Item coordinate data
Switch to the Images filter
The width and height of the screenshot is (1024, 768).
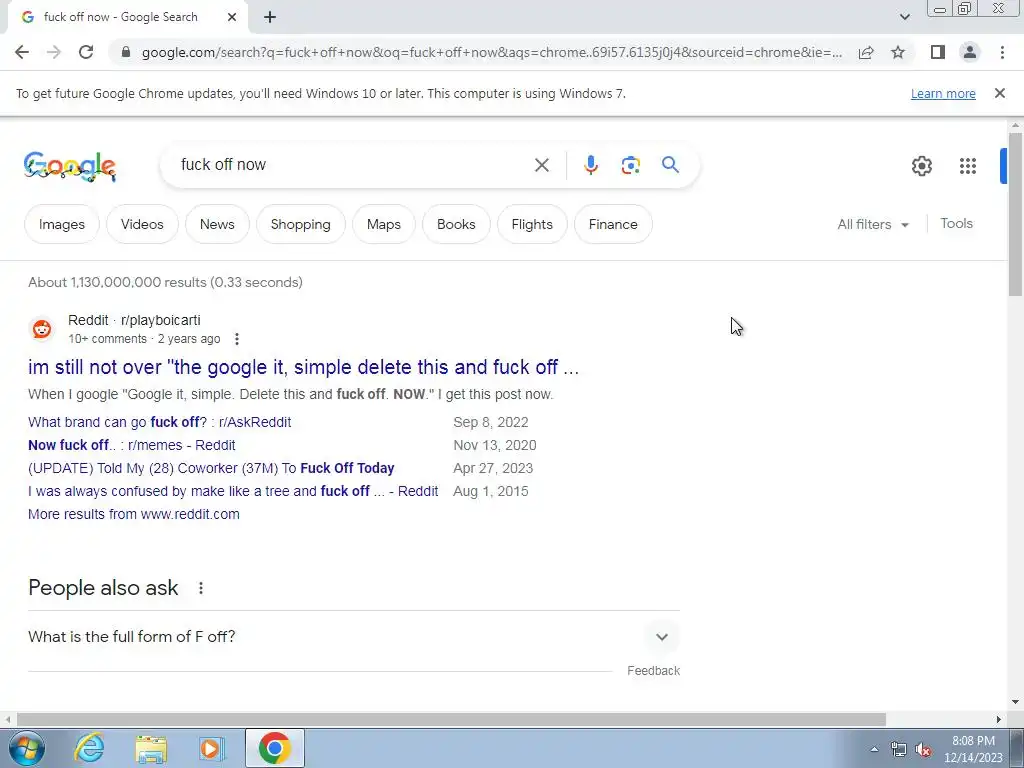[62, 224]
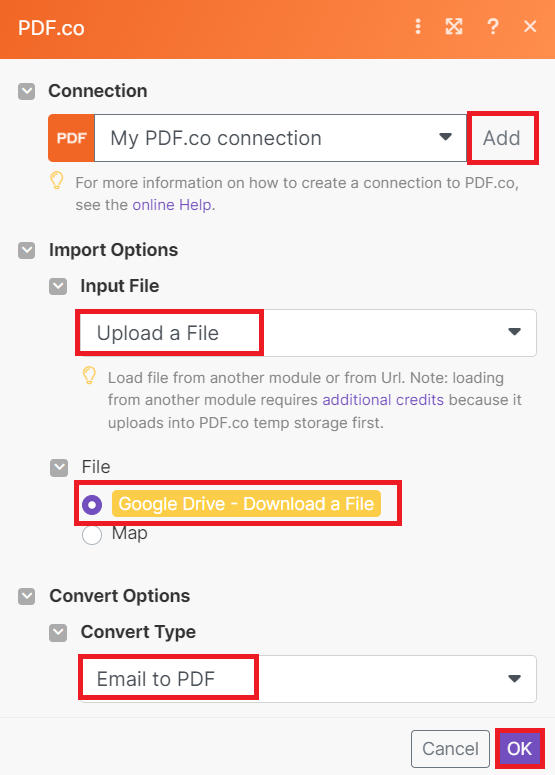This screenshot has width=555, height=775.
Task: Click the fullscreen expand icon in header
Action: point(454,27)
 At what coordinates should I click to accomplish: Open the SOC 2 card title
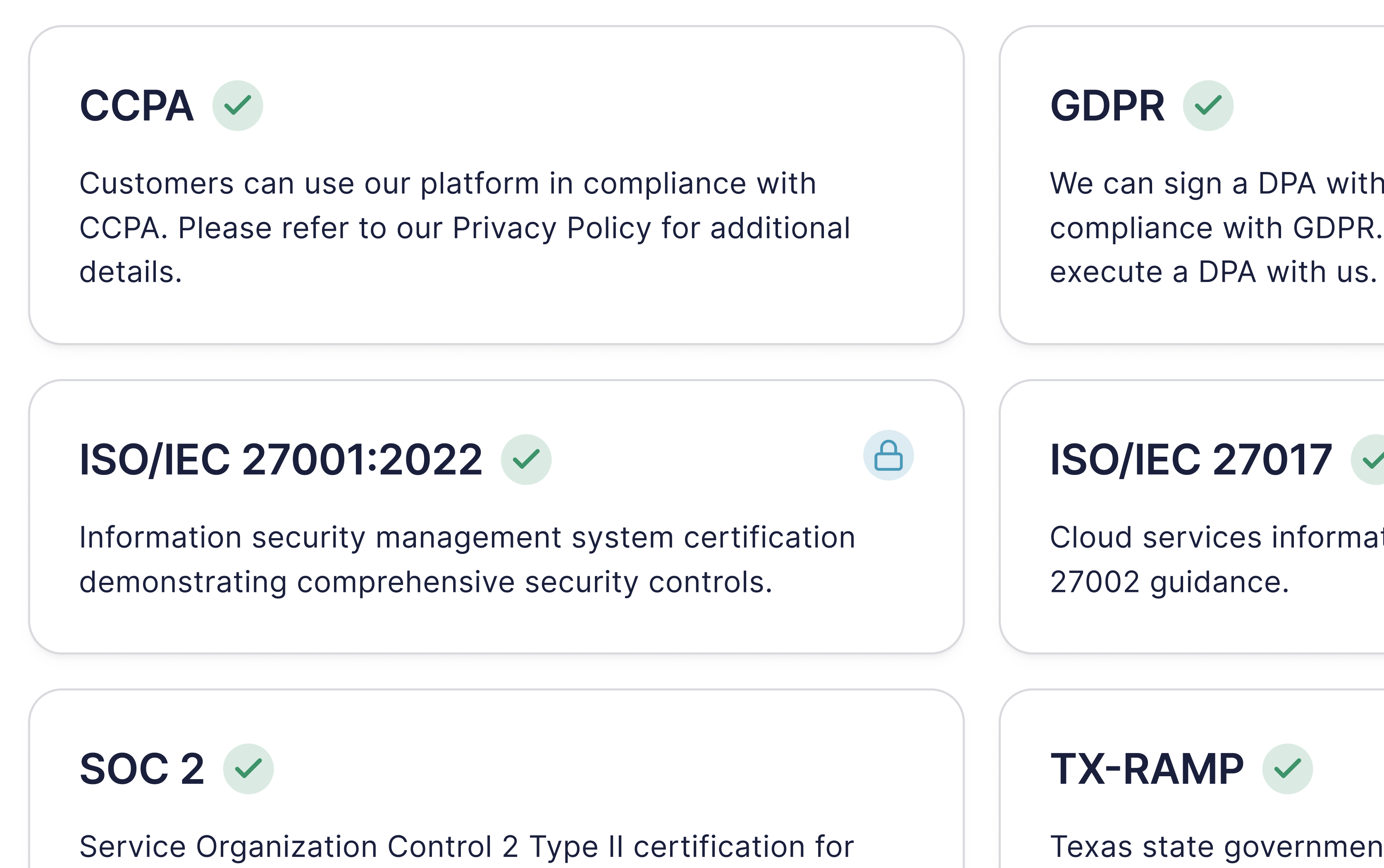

Work to be completed:
Switch "card title" to "card heading" throughout the data and write the data out again with nothing else altered. Leave the pictures out.

Task result:
Switch to the Images filter
The width and height of the screenshot is (1024, 768).
[62, 224]
This screenshot has width=555, height=775.
Task: Click the fullscreen expand icon in header
Action: point(454,27)
 At what coordinates should I click to accomplish: Open the SOC 2 card heading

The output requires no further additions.